2.3 Multi-hop Multi-Relay Transmission Model
The abovementioned two models are two-hop relaying. Practically, the concept of Ad hoc network is always introduced to form a multi-hop multi-relay transmission model. The model can improve the coverage of BS in cellular network, and enhance survivability. The model is originated from Mesh network, but there exists difference between these two types of networks. Any nodes in Mesh network can communicate with each other directly. However, the multi-hop multi-relay transmission model, as shown in Figure 2, has different layers between hops. Therefore, each RS needs to search the communication destination among the nodes on upper and lower layers, and then to build a communication link with the destination node, which requires every RS to have routing function.

2.4 Distributed Space-Time Code
A distributed Space-Time Code (STC) allocates antennas of STC system at all relays, instead of at transmit and receive ends only. Space-time signals are built through inter-relay cooperation or the cooperation between BS and RSs. BS uses RSs to form virtual transmit antenna system to implement transmit diversity, so the RSs can be regarded as the remote antennas of BS. Figure 3 takes the distributed STC Multiple-Input Multiple-Output (MIMO) system as an example to illustrate the working principle of distributed STC.

     In Figure 3, BS has two ways to send data through relays:

     (1) BS first sends non-encoded data to RS1, and then RS1 sends STC to MS1 in a traditional way.

     (2) BS first sends non-encoded data to RS2 and RS3; RS2 and RS3 encode the data and then cooperate to send the encoded to MS2.

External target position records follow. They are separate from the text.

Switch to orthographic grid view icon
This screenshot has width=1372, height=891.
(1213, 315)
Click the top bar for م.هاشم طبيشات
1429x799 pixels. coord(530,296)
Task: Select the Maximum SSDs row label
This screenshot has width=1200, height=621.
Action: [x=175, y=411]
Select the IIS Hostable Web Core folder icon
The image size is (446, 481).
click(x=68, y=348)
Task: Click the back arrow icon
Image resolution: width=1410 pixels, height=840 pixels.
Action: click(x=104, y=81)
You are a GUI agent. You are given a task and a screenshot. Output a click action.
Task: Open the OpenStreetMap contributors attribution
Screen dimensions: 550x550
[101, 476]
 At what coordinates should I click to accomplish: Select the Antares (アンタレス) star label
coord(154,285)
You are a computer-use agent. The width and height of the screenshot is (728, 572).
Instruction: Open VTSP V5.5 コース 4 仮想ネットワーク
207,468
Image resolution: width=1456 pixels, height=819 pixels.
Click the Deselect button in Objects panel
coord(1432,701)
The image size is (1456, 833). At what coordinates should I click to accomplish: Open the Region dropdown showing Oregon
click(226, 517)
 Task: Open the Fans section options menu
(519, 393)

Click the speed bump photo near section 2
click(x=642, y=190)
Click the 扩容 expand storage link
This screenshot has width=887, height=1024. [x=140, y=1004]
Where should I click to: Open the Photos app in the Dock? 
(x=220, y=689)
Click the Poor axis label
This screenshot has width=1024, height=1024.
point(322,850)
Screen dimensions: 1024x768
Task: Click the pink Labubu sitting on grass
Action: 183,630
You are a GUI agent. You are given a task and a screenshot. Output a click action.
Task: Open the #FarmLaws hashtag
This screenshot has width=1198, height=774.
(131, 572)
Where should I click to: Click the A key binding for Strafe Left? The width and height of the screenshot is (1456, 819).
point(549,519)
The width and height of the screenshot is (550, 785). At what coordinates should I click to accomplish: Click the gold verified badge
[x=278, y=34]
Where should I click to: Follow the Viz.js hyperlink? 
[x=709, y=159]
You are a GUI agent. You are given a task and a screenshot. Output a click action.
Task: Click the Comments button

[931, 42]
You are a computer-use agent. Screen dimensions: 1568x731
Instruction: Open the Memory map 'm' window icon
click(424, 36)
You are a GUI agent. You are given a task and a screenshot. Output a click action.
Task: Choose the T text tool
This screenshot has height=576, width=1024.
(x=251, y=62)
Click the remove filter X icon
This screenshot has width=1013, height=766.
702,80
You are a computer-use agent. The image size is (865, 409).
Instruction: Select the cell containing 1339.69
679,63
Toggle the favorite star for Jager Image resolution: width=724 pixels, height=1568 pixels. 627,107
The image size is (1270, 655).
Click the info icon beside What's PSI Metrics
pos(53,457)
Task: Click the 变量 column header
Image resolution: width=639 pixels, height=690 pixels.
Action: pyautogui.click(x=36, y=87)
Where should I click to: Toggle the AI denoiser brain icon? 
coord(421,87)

     The number of relays can be increased to form a distributed antenna array. Research results show that space diversity gain is in direct proportion to the number of relays when relays are used to send STC. Since the overall transmit power is in the inverse ratio of the number of relays in a system with preset Quality of Service (QoS) requirements, such as Signal-to-Noise Ratio (SNR) and Bit Error Ratio (BER), the use of multiple relays helps save power.

2.5 Relay Management
Relay management is necessary for bringing relay-assisted cooperative network into full play. The management focuses on relay selection and power allocation. Choosing one or more out of all the relays for data transmission is relay selection. The selection strategy is mainly based on the physical distance, path loss, and instant channel status. Power allocation of the relay-assisted system fulfills reasonable distribution of power for the data source, relay and data destination to resist near-far effects, expand system capacity and improve BER.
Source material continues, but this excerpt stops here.